WHAT THIS EXERCISE ASKS:
A – Translate this sentence from the passage on the LDF into Spanish: "These facilities are not as beneficial as the LDF but are useful in the right situation."
B – According to the passage on the LDF, until what date has the LDF been extended?
C – Reproduce the passage on the LDF word for word, from "The LDF has" up to and including "HMRC in the UK.".

EXCERPTED PASSAGE:
When it was originally launched in August 2009, the LDF was a unique disclosure facility offering terms allowing the beneficial settlement of long-standing tax issues, including undeclared offshore income and gains and IHT.

The LDF has been extended until 6 April 2016, partly to bring it into line with the disclosure facilities for Isle of Man, Guernsey and Jersey launched earlier this year. These facilities are not as beneficial as the LDF but are useful in the right situation. These three new facilities have been generated by an increasing movement towards transparency as a consequence of the USA's Foreign Territories Account Tax Compliance Act (FACTA), as well as the exchange of information between the UK and the Crown dependencies and Overseas Territories. Additionally, the G20 (in conjunction with the OECD) is pressing for a worldwide automatic exchange of information system which will mean that all but the very darkest corners of the world's financial centres will be passing financial details in respect of their clients back to the client's tax authority, namely HMRC in the UK.

MATERIAL PROVIDED:
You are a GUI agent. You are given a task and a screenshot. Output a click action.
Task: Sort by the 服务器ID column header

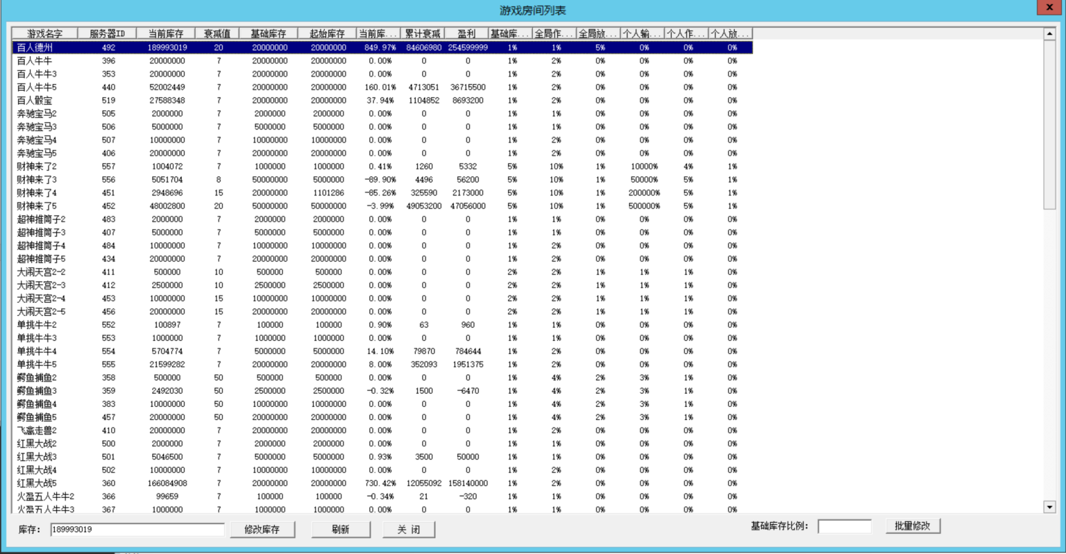tap(107, 33)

SOLUTION LIST:
A – Estos mecanismos no son tan beneficiosos como el LDF, pero resultan útiles en la situación adecuada.

B – 6 April 2016

C –
The LDF has been extended until 6 April 2016, partly to bring it into line with the disclosure facilities for Isle of Man, Guernsey and Jersey launched earlier this year. These facilities are not as beneficial as the LDF but are useful in the right situation. These three new facilities have been generated by an increasing movement towards transparency as a consequence of the USA's Foreign Territories Account Tax Compliance Act (FACTA), as well as the exchange of information between the UK and the Crown dependencies and Overseas Territories. Additionally, the G20 (in conjunction with the OECD) is pressing for a worldwide automatic exchange of information system which will mean that all but the very darkest corners of the world's financial centres will be passing financial details in respect of their clients back to the client's tax authority, namely HMRC in the UK.